Diferentemente dos modelos europeus clássicos, no Brasil o alvo prioritário da formação não é apenas o indivíduo, mas também a nação, e o motivo dessa duplicidade reside na "incompletude da revolução burguesa", para usar expressão de Florestan. Assim, a ampliação da temática desenvolvida demandaria pensar não somente as transformações de São Paulo, mas ter como referência a questão nacional. Essa aproximação permitiria refletir mais amplamente a respeito do papel do intelectual formulado pelo próprio Florestan. O encaminhamento da questão nacional é definidor dos temas que o preocupam e que se tornam centrais em suas formulações.
Se é válida essa ótica, cabe observar mais uma faceta na afirmação feita por Florestan, em palestra no Ibesp em 1954, sobre a crise da democracia no país, na qual contesta o próprio tema do encontro, questionando a possibilidade de falar em crise da democracia numa sociedade que não se constitui como democrática. Sylvia aponta aqui a raiz do debate entre o sociólogo paulista e Guerreiro Ramos. Creio ainda que aí se pode encontrar o eixo de suas preocupações: mostrar como tarefa da sociologia brasileira a reflexão sobre os limites colocados pela estruturação da sociedade à realização do projeto democrático. Essa sociedade em que elementos arcaicos e modernos aparecem combinados, marcada pela pobreza e pela disparidade social, reitera -pelo seu próprio funcionamento- a exclusão social.

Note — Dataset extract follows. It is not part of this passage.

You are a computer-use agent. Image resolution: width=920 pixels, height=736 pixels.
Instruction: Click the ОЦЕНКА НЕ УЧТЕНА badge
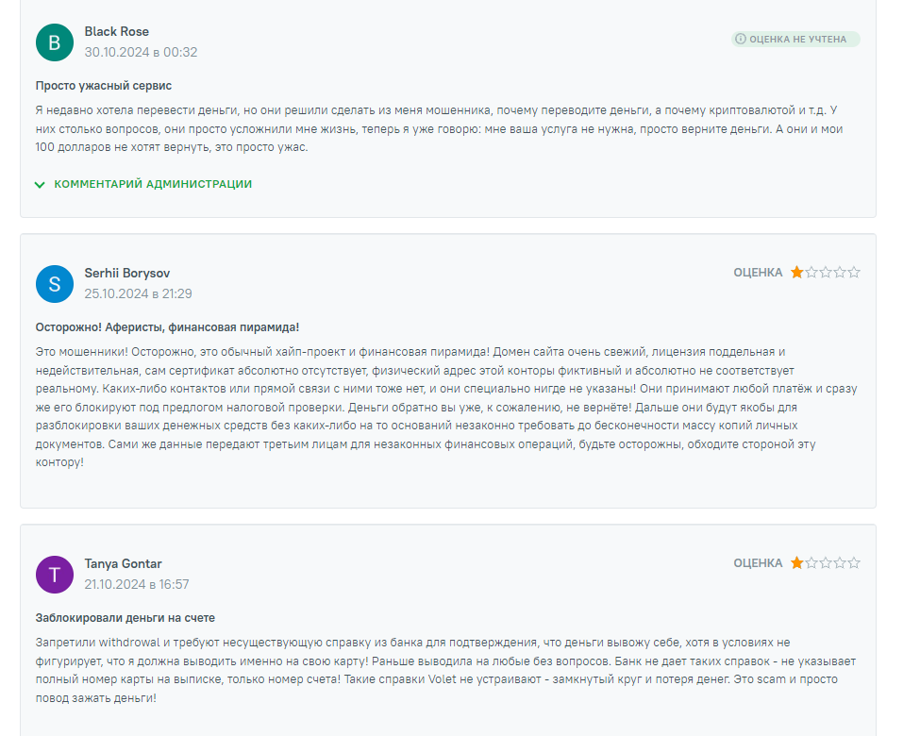point(795,40)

Todos os temas que permitem a Florestan conhecer a realidade brasileira em suas múltiplas perspectivas -estrutura econômica, construção e transformação do Estado, estrutura social, produção cultural- encontram-se diretamente vinculados à questão democrática.
Nessa direção pode-se entender a crítica de Florestan ao curso organizado pelos mestres franceses na USP e a proposta de refundá-lo em outras bases. O ponto central é o questionamento do modo como se processa a formação, pois, diferentemente dos países centrais, no Brasil a educação não pode estar voltada somente para o conhecimento da modernidade. A realização desta supõe não só o conhecimento dos elementos tradicionais presentes na sociedade brasileira, mas a compreensão do imbricamento dos dois pólos na constituição das relações sociais, na configuração da própria realidade. É nesse sentido que o sociólogo paulista se propõe a trabalhar em conjunto as diferentes teorias para chegar a uma síntese e a enfocar um método capaz de formar pesquisadores.

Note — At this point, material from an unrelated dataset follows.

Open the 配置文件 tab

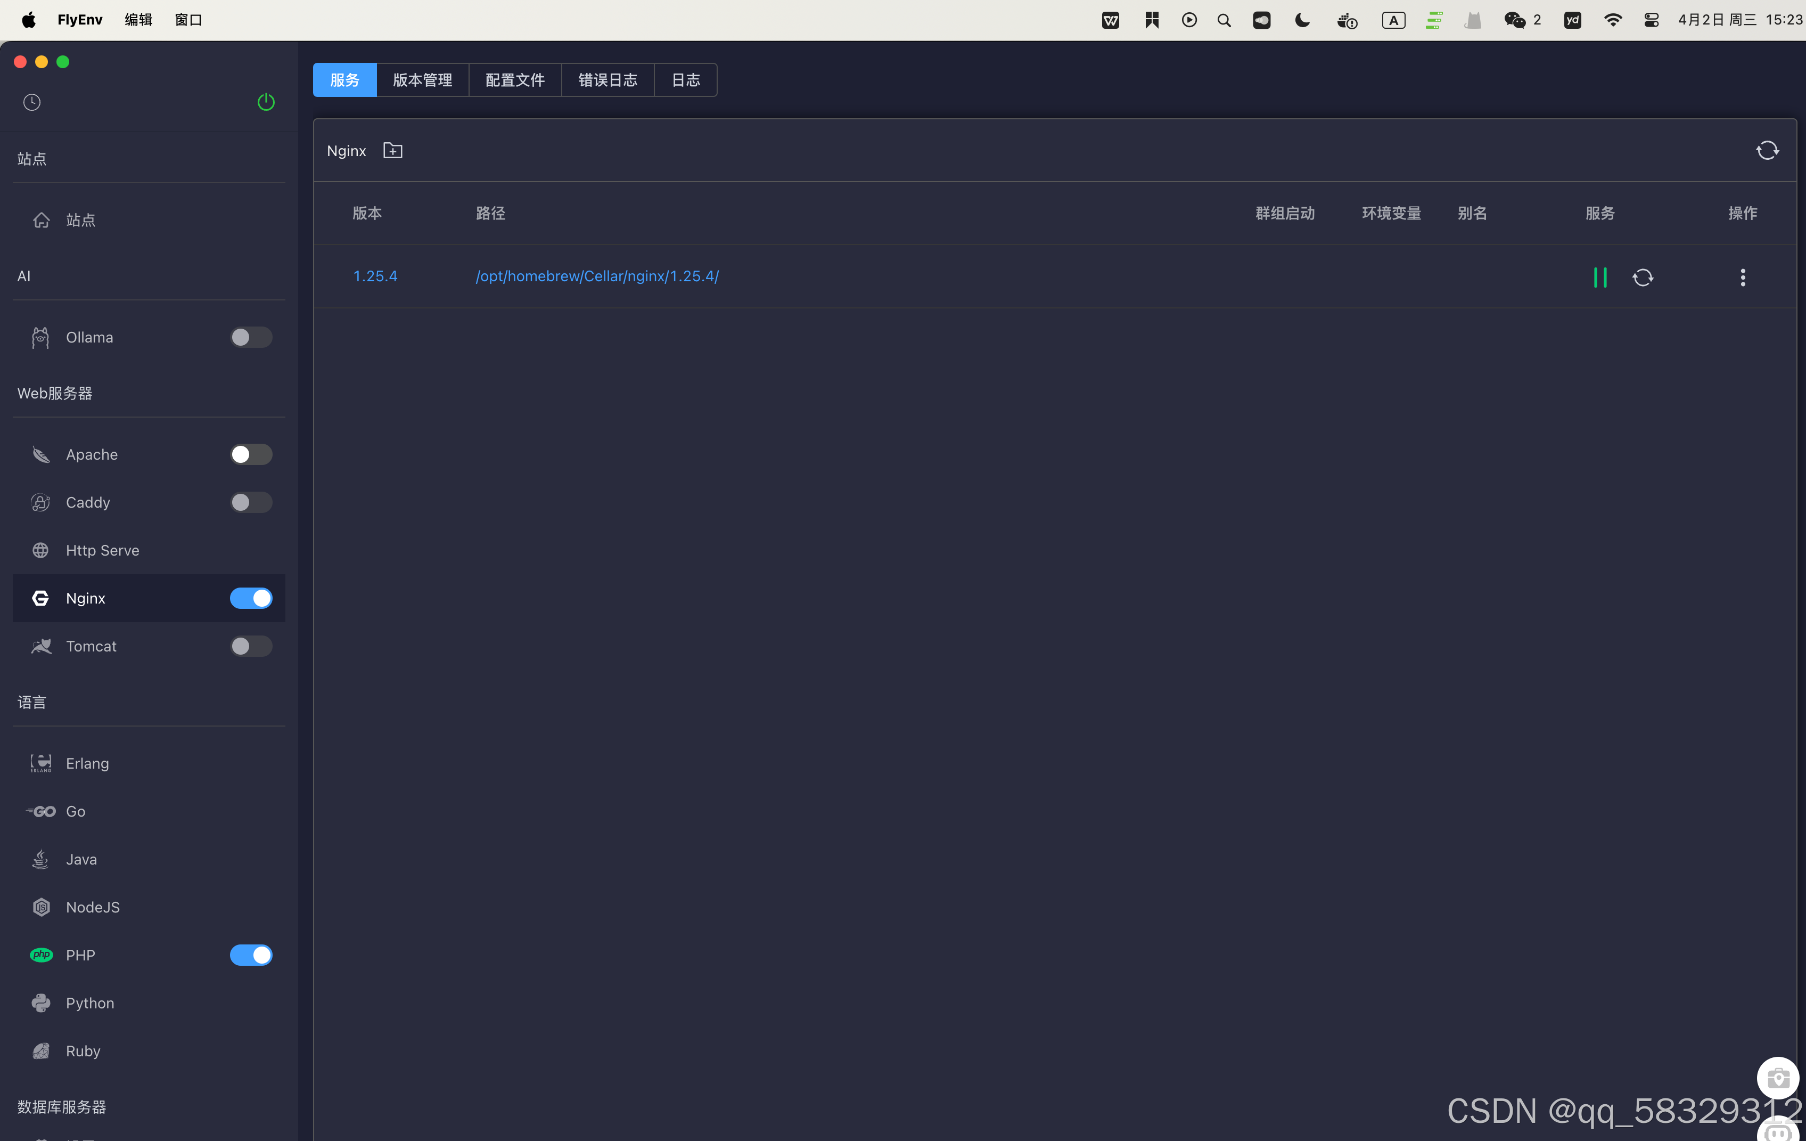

Ao retraçar o caminho trilhado por Florestan Fernandes para formar-se como sociólogo no quadro das transformações que ocorriam em São Paulo, "Destino Ímpar" traz elementos para conhecermos a trajetória de um dos importantes intérpretes do país e para compreendermos a constituição de um espaço de reflexão sobre os destinos nacionais.
Como nos modelos clássicos citados, trata-se de uma viagem. Mas, enquanto naqueles o resultado é uma reconciliação com a realidade, nesta instaura-se um desconforto diante da sociedade que nos obriga a pensar. Não sei se deliberadamente ou por um feliz acaso, a imagem da capa mostra Florestan viajando, não para a Europa ou para os EUA, mas para um país da América Latina, metáfora que pode significar a necessidade da sociologia brasileira assumir como tarefa pensar sobre a situação singular dos países que compõem o continente.


Elide Rugai Bastos é professora de sociologia da Universidade Estadual de Campinas.